Personal information
- Born: September 7, 1957 (age 68) Ottawa, Ontario, Canada

Career information
- High school: Ridgemont High School (Ottawa)
- CJFL: Ottawa Sooners
- College: Richmond
- CFL draft: 1981

Career history
- 1981–1983: Ottawa Rough Riders
- 1983–1985: Toronto Argonauts
- 1987–1992: Toronto Argonauts

Awards and highlights
- 2× Grey Cup champion (1983, 1991); CFL All-Star (1988);

= Ian Beckstead =

Canadian gridiron football player (born 1957)

Ian Beckstead (born September 7, 1957) is a former Canadian Football League (CFL) offensive lineman who played eleven seasons in the CFL. He was part of the Grey Cup championship-winning Toronto Argonauts in 1983 and 1991. He won the Leo Dandurand Trophy in 1988.

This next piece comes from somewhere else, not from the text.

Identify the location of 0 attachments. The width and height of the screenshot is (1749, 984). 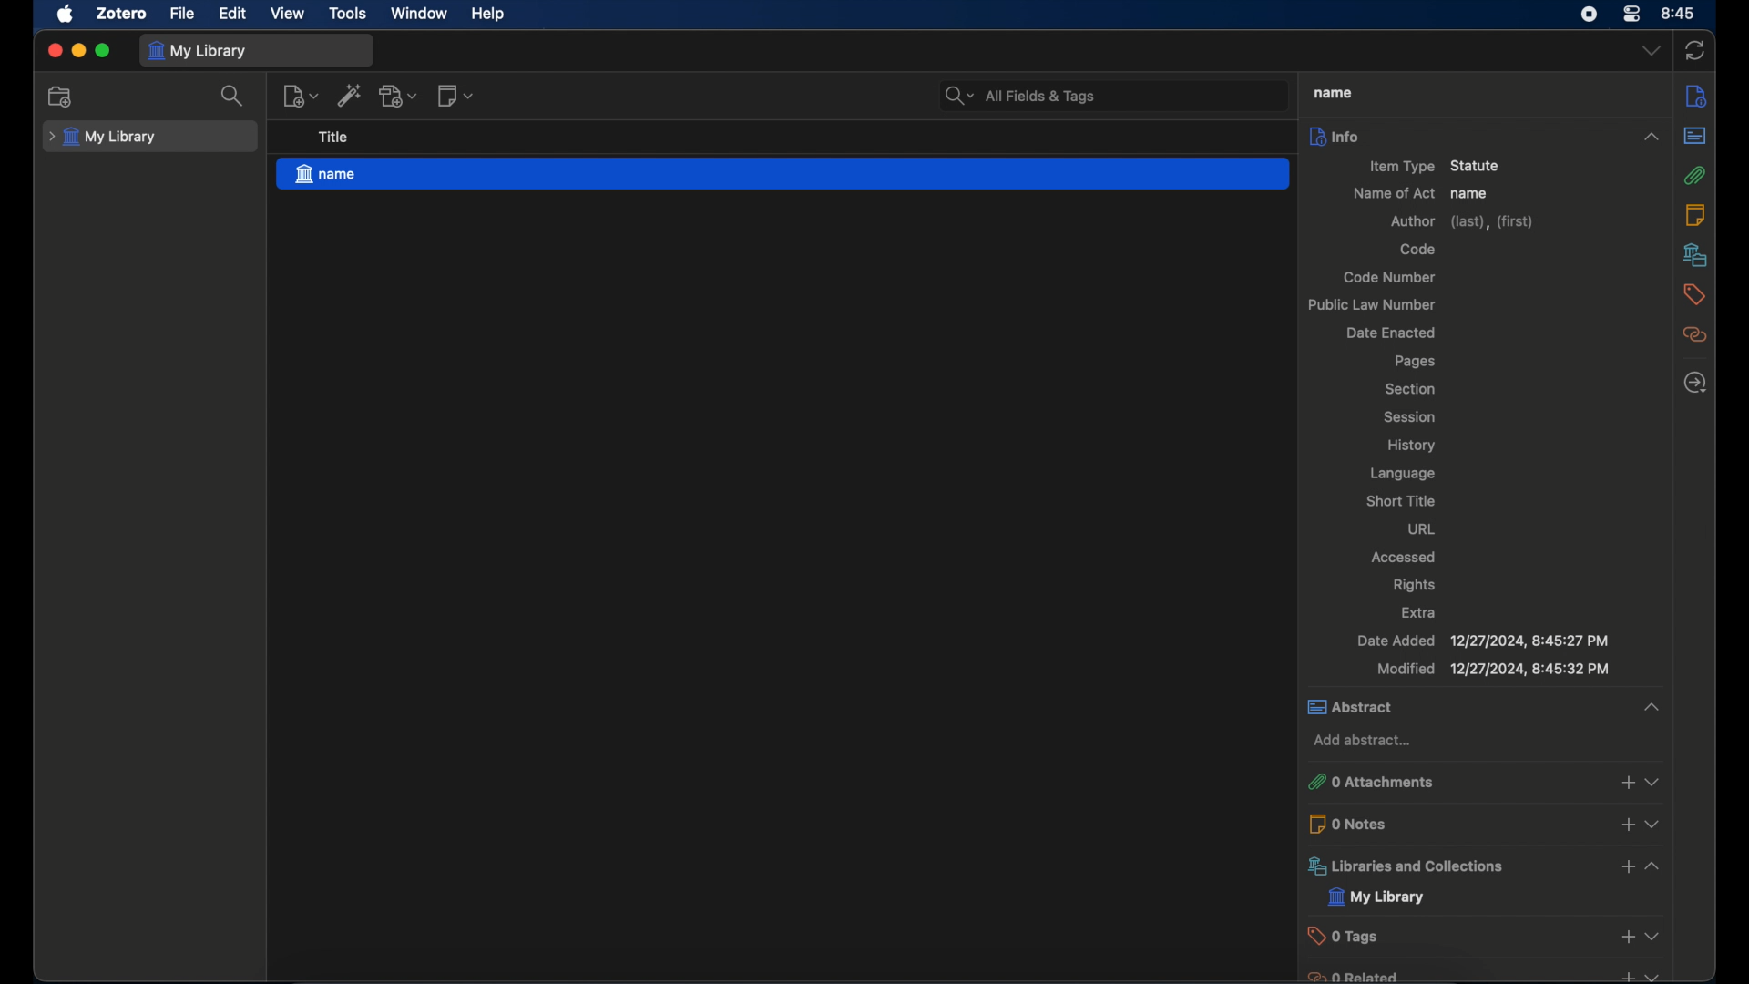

Beckstead was originally drafted by the Ottawa Rough Riders in 1981, and was subsequently traded to the Toronto Argonauts in 1983. He sat out part of the 1985 season and all of 1986 to complete his Master of Business Administration degree and begin working in business, but returned to the Argonauts in the 1987 season and played with them for the remainder of his career until retiring after the 1992 season. He was named an East Division All-Star in 1987 and 1988, and a league all-star in 1988. In the latter year, he won the Leo Dandurand Trophy as the Outstanding Offensive Lineman in the East, but lost to West Division's Roger Aldag for the league-wide award.